Trésors Retrouvés – Episode #3 : Impéria

Trésors Retrouvés – Episode #3 : Impéria

septembre 15, 2025 0 Par Nicolas Ravain

Voilà donc un autre « petit » trésor déniché dans le fameux « lot de Calais » en avril 2025 : un extrait du film à épisode Impéria, réalisé par Jean Durand en 1920.

Le terme « petit » n’est pas utilisé ici pour qualifier l’importance de cette trouvaille, mais fait plutôt référence à la longueur/durée concrète de cet extrait : 4 petites minutes sur les 12 chapitres qui composaient ce serial, ça ne fait pas lourd… Mais celui-ci étant considéré comme intégralement perdu, c’est toujours ça de pris !

1 – A la croisée des arts : le Ciné-Roman

Impéria est mis en scène par Jean Durand, un des pionniers du cinéma français qui commence sa carrière chez Pathé en 1908 avant de rejoindre les rangs de Gaumont pour laquelle il tourne toute une série de films comiques centrés sur les personnages d’Onésime, Calino, Serpentin ou encore Zigoto.

affiche publicitaire Onésime et Zigoto

affiche publicitaire Serpentin et Calino


Au scénario on retrouve le nom d’Arthur Bernède, romancier très prolifique, créateur de personnages devenus mythiques comme Belphégor, Judex, Vidocq ou encore Mandrin. Auteur dit « populaire », Bernède s’intéresse très tôt au cinéma qui lui permet de porter à l’écran les aventures de ses personnages, le premier étant Judex par Louis Feuillade en 1916, participant alors à l’essor du « film à épisode », appelé parfois « ciné-roman ».

affiche publicitaire pour le serial L'homme aux 3 masques


Bernède s’associe d’ailleurs avec Renée Navarre (Fantômas dans le serial du même nom réalisé par Louise Feuillade) et un autre célèbre auteur « populaire » de l’époque, Gaston Leroux, pour fonder la Société des Cinéromans en 1919, spécialisée dans la production de films à épisodes. Le principe est le suivant : la sortie des épisodes sur les écrans doit coïncider avec leur publication dans différents journaux comme Le Petit Parisien, Le Journal ou L’Écho de Paris. Ce système fonctionnera très bien pendant plusieurs années, jusqu’à ce que la Société des Cinéromans soit peu à peu intégrée au groupe Pathé lors de l’avènement du parlant.
********************
● Consignes
1. Dites si chaque affirmation concorde avec l'article sur Impéria : (a) Jean Durand a commencé sa carrière chez Gaumont ; (b) l'extrait retrouvé dure quatre minutes ; (c) la Société des Cinéromans a été fondée en 1919. Répondez par oui ou non et citez tel quel le passage de l'article qui tranche.
2. Reprenez la rédaction de l'article sur Impéria à la suite de sa dernière phrase.
********************
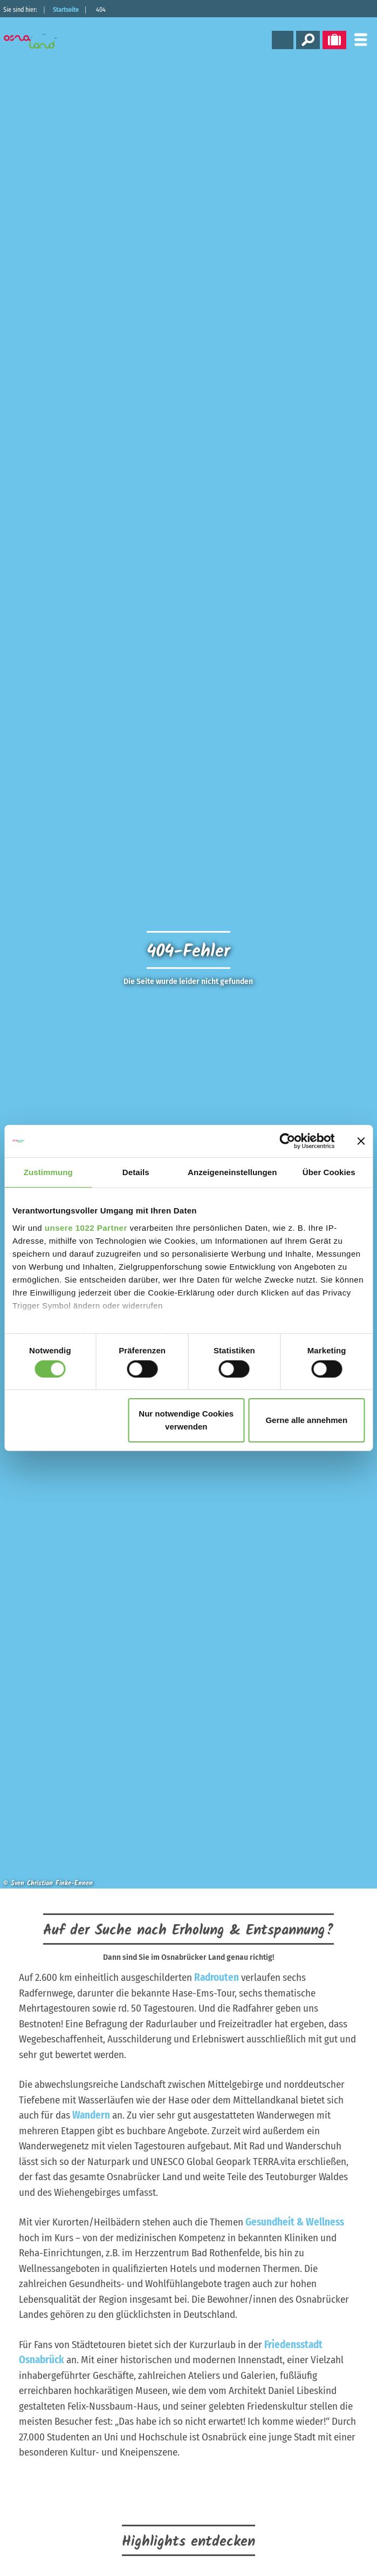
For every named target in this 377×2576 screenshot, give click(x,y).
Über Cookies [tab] (329, 1172)
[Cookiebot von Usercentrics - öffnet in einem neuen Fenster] (287, 1141)
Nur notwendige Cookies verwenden (186, 1420)
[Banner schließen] (361, 1141)
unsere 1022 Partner (86, 1227)
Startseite (66, 10)
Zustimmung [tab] (48, 1172)
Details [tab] (135, 1172)
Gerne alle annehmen (306, 1420)
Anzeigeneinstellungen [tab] (232, 1172)
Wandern (91, 2115)
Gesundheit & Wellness (294, 2222)
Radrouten (216, 1977)
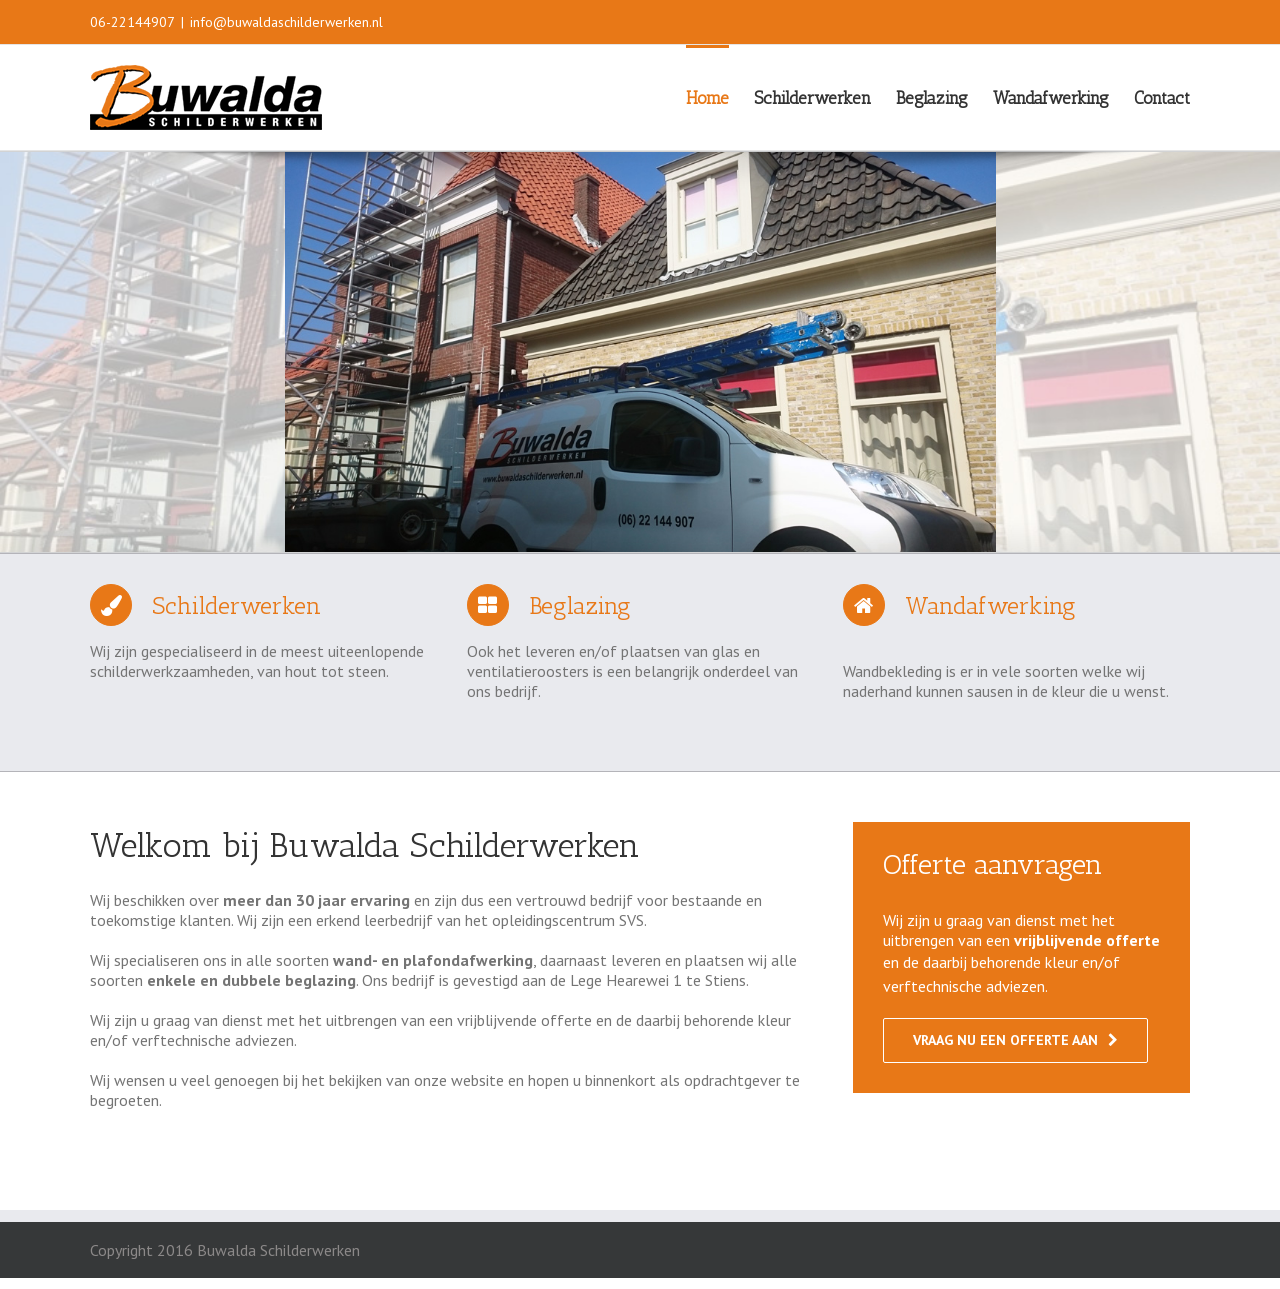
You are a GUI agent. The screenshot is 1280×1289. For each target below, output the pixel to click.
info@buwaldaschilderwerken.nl (286, 22)
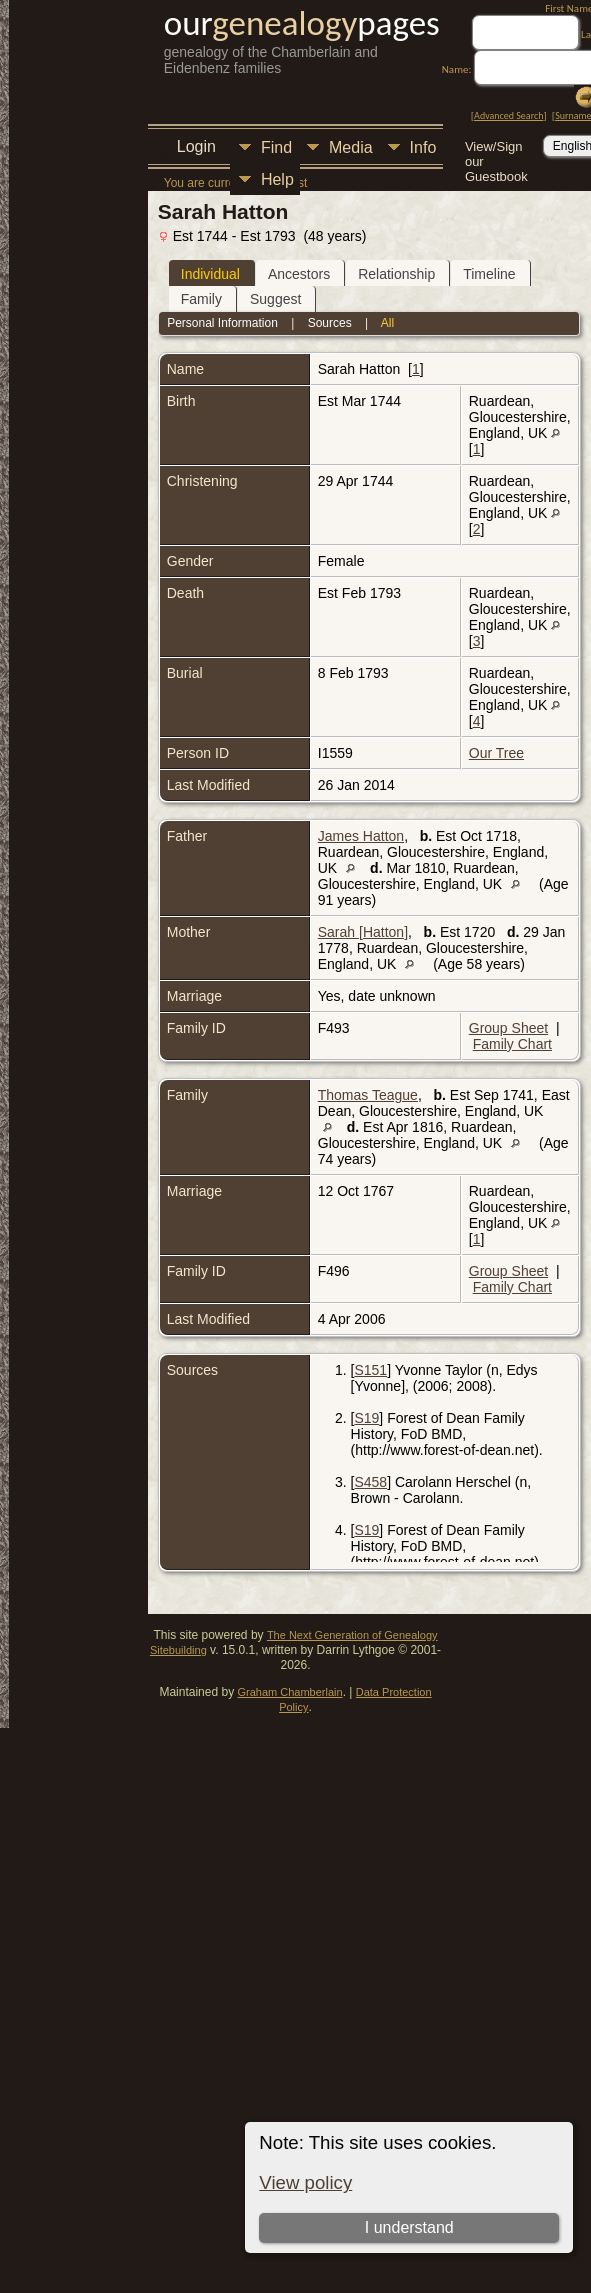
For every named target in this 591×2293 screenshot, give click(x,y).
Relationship (396, 274)
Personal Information (222, 323)
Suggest (275, 299)
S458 (370, 1482)
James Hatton (361, 836)
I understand (409, 2227)
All (387, 323)
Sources (330, 323)
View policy (305, 2182)
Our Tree (496, 753)
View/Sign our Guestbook (496, 148)
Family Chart (512, 1044)
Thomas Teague (368, 1095)
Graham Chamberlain (289, 1692)
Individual (210, 274)
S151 (370, 1370)
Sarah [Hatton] (363, 932)
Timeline (489, 274)
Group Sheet (508, 1028)
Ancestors (299, 274)
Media (351, 147)
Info (423, 147)
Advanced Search (508, 115)
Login (196, 146)
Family (201, 299)
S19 (366, 1418)
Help (277, 179)
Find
********************
● Réponses attendues
1.
(a) Non : « commence sa carrière chez Pathé en 1908 avant de rejoindre les rangs de Gaumont »
(b) Oui : « 4 petites minutes sur les 12 chapitres qui composaient ce serial »
(c) Oui : « pour fonder la Société des Cinéromans en 1919 »

2.
affiche publicitaire pour Impéria


Impéria
est la première production de la nouvelle société, et c’est donc sur ce modèle qu’est elle distribuée, sa parution dans Le Petit Parisien débutant non pas le 27 avril comme annoncé dans la coupure de presse ci-dessus, mais le 3 mai 1920, et ce jusqu’à la fin du mois de juillet.

coupure de presse du Petit Parisien


Quant à sa distribution cinématographique, sous l’égide de la société Ciné-Location-Eclipse, il est difficile d’établir des dates précises, mais celle-ci doit donc plus ou moins suivre le rythme de parution du feuilleton dans le quotidien. En revanche, nous avons pu établir la liste des titres des douze épisodes, ce qui n’avait jamais été fait jusqu’ici :

– épisode 1 : Le serment à la croix

– épisode 2 : La danse du diadème

– épisode 3 : D’énigme en mystère

– épisode 4 : Une tempête dans un cœur

– épisode 5 : Condamnée

– épisode 6 : La lumière dans la prison

– épisode 7 : Les exploits d’Herzélius

– épisode 8 : La revanche des Bohémiens

– épisode 9 : Le saut de l’écureuil

– épisode 10 : Le poison de la beauté

– épisode 11 : La justice de la sorcière

– épisode 12 : Par la douleur et par l’amour

Des cinéastes de renoms travailleront pour la Société des Cinéromans, tels Henri Fescourt, Germaine Dulac, Jean Epstein, Louis Mercanton et Marcel L’Herbier, et d’autres succès suivront Impéria comme Tue-la-Mort, Le sept de trèfle, Rouletabille chez les bohémiens, ou encore Fanfan-La-Tulipe et Belphégor.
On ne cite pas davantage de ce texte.